O tabuleiro político brasileiro se movimenta. O governador de São Paulo, Tarcísio de Freitas, antes visto principalmente como um nome do Centrão, agora se projeta também como possível herdeiro do bolsonarismo. A mudança ocorre em um momento de fragilidade da família Bolsonaro, diante de investigações judiciais e da perda de espaço político.
A família Bolsonaro e a perda de protagonismo
Até recentemente, parecia natural que um dos filhos de Jair Bolsonaro assumisse a dianteira da extrema direita nas próximas eleições. Eduardo Bolsonaro, por exemplo, surgia como favorito para herdar esse capital político. No entanto, equívocos de cálculo e dificuldades de articulação enfraqueceram essa expectativa.
A ideia de anistia para o ex-presidente, embora juridicamente improvável, surge como narrativa de mobilização. Parte da estratégia parece ser justamente manter viva a esperança de setores da base bolsonarista, ainda que a possibilidade concreta seja mínima. Nesse contexto, a família passa a ter papel secundário, mais ligado à manutenção simbólica do discurso do que ao comando político.
A estratégia de Tarcísio
Tarcísio de Freitas mostra disposição em dialogar tanto com o Centrão quanto com setores identificados com o bolsonarismo. Ao apoiar a pauta da anistia, ainda que sabendo das dificuldades jurídicas, ele sinaliza para essa base política, ao mesmo tempo em que mantém pontes com a elite econômica e partidos tradicionais.
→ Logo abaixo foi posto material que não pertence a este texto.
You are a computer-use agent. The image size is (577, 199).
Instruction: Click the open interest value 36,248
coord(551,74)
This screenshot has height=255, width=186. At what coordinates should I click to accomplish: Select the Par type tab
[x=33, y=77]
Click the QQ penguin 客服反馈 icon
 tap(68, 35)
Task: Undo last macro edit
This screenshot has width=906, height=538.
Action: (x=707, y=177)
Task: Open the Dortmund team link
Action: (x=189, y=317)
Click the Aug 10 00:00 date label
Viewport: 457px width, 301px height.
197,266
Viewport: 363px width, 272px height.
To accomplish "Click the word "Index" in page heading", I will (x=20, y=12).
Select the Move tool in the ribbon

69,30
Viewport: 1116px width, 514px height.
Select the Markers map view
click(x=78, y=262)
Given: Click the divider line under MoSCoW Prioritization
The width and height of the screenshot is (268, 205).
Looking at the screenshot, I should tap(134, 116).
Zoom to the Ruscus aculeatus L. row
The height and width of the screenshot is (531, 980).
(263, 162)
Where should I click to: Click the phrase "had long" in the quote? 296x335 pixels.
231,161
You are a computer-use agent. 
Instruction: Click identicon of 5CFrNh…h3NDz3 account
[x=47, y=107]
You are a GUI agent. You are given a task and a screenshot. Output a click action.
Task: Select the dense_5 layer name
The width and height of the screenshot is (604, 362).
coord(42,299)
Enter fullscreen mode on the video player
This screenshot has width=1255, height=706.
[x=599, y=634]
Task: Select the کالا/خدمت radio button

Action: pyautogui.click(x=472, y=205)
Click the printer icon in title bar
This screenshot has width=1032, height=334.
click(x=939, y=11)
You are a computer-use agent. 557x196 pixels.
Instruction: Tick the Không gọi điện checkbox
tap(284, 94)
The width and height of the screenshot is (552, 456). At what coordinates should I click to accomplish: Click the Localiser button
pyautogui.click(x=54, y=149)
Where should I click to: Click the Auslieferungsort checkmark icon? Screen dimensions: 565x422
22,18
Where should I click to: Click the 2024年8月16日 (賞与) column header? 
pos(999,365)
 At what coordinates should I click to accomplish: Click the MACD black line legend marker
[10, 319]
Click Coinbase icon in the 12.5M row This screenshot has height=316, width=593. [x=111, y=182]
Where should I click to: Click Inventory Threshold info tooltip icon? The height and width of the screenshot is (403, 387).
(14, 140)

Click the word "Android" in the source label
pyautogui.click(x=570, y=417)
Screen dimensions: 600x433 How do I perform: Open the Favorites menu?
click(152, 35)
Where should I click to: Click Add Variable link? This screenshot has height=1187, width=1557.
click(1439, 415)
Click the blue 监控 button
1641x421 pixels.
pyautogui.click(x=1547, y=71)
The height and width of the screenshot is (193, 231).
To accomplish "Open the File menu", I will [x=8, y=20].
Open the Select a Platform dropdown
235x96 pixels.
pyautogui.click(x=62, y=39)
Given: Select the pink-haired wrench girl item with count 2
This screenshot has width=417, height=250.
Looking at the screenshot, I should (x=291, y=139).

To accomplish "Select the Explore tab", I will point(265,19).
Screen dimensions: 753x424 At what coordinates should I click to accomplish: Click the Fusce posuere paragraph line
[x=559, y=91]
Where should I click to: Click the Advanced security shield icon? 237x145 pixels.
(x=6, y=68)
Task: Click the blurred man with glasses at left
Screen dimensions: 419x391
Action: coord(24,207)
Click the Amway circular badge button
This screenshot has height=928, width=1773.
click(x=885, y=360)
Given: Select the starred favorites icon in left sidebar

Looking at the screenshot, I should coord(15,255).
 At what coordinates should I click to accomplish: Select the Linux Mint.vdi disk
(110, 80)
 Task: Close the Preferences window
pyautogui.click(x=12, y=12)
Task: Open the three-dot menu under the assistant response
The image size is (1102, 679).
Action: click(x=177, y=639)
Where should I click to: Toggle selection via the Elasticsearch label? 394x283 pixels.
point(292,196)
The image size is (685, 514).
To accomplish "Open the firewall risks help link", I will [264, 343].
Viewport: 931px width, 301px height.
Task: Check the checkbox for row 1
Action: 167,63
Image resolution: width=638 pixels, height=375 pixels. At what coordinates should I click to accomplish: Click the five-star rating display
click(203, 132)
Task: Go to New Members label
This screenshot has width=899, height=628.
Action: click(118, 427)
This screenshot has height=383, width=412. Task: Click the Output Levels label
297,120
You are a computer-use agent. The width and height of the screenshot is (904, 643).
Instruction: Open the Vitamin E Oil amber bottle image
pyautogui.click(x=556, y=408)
Esse movimento pode colocá-lo em posição privilegiada para 2026. Resta, no entanto, a questão central: até que ponto, se eleito, ele manteria a promessa de defender uma anistia? A história política brasileira mostra que governos, após conquistarem o poder, reavaliam suas prioridades e cumprem apenas parte das promessas feitas no calor da disputa eleitoral.
O fator regras eleitorais
Outro ponto importante é a proximidade das mudanças nas regras eleitorais. No Brasil, ajustes no sistema ocorrem com frequência — seja no formato das coligações, no financiamento de campanha ou na legislação sobre inelegibilidade. Essas alterações podem redesenhar completamente o jogo político até 2026, afetando candidaturas, alianças e estratégias.
Conclusão
O que se vê hoje é um processo de transição de liderança dentro da extrema direita brasileira: a família Bolsonaro perde espaço enquanto Tarcísio se fortalece como opção viável. No entanto, os próximos capítulos ainda são incertos.
A efetividade da narrativa da anistia, as mudanças nas regras eleitorais e as decisões que cada ator político tomará no momento em que a disputa se consolidar serão determinantes para definir o rumo da direita em 2026.